Это сегодня у художника достаточно много возможностей заработать себе на хлеб насущный – от видеоигр до стикеров. А тогда едва ли не единственной возможностью не сдохнуть с голоду были портреты на заказ. Именно в качестве портретиста и начинал нищий «вольный художник», который вскоре стал одним из самых модных мастеров в Москве, эдаким Никасом Сафроновым того времени.

Успех объясняется просто – люди на его картинах живые. В этих лицах есть не только внешнее сходство, но и внутренний свет. Вершиной творчества художника в портретной живописи традиционно считается изображение М.И. Третьяковой, «как образец глубокого проникновения художника в личность, отображение не только внешнего сходства, но и раскрытия глубинного личностного содержания».
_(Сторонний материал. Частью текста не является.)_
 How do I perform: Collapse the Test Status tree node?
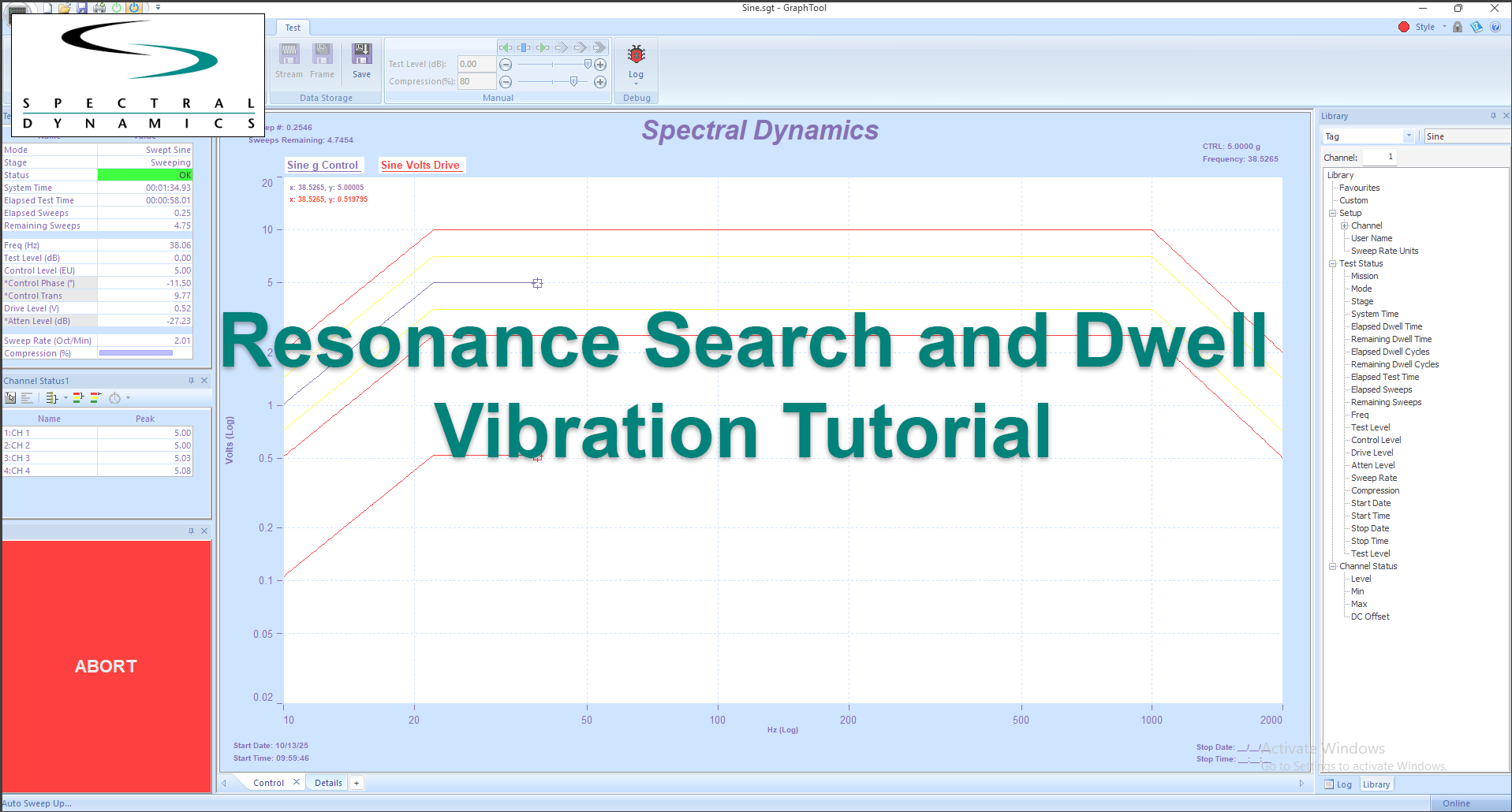pos(1332,263)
Но я вам покажу обычный, незнаменитый портрет Александры Ивановны Коншиной - одной из самых крупных московских меценаток, сумасшедшей кошатницы и вдовы серпуховского миллионера-фабриканта Ивана Коншина. Просто для того, чтобы вы оценили средний уровень его портретных работ.

Но ни Никаса Сафронова, ни Александра Шилова из Николая Неврева не получилось.

Выбравшись из нищеты, художник практически бросает работать на заказ, и начинает писать то, что хочет сам. А хотел он, как и многие его собратья по Товариществу передвижных художественных выставок, писать честный портрет страны, в которой жил. В советское время это называли «ярко реалистичные полотна с глубоким социальным протестом».

Приведу только одну картину из его «бытовой» серии: «Протодиакон, провозглашающий многолетие на купеческий именинах» 1866 года.

Эту пропитанную юмором картину из фондов «Третьяковки» можно рассматривать очень долго – и честно отрабатывающего на «халтурке» батюшку, и пьяненького хозяина в хипстерских клетчатых штанах, и наследника, под шумок жующего булку, и старательно подпевающих «безденежных донов»… Да что говорить – одно только изображение приблудной богомолки справа, прикармливаемой в доме «из милости», могло бы стать сюжетом отдельной картины.

Сразу вспоминается многократно вспоминаемый в этой книге Шмелев, "Лето Господне":

Ну-ну, отверзи уста, протодьякон, возблагодари… — ласково говорит преосвященный. — Вздохни немножко…

Василь-Василич чего-то машет, и вдруг садится на корточки! На лестнице запруда, в передней давка. Протодьякон в славе: голосом гасит лампы и выпирает стекла. Начинает из глубины, где сейчас у него блины, кажется мне, по голосу-ворчанью. Волосы его ходят под урчанье. Начинают дрожать лафитнички — мелким звоном. Дрожат хрустали на люстрах, дребезгом отвечают окна. Я смотрю, как на шее у протодьякона дрожит-набухает жила, как склонилась в сметане ложка… чувствую, как в груди у меня спирает и режет в ухе. Господи, упадет потолок сейчас!..

Преосвященному и всему освященному собору… и честному дому сему… — мно-га-я… ле… т-та-а-ааааааа!!!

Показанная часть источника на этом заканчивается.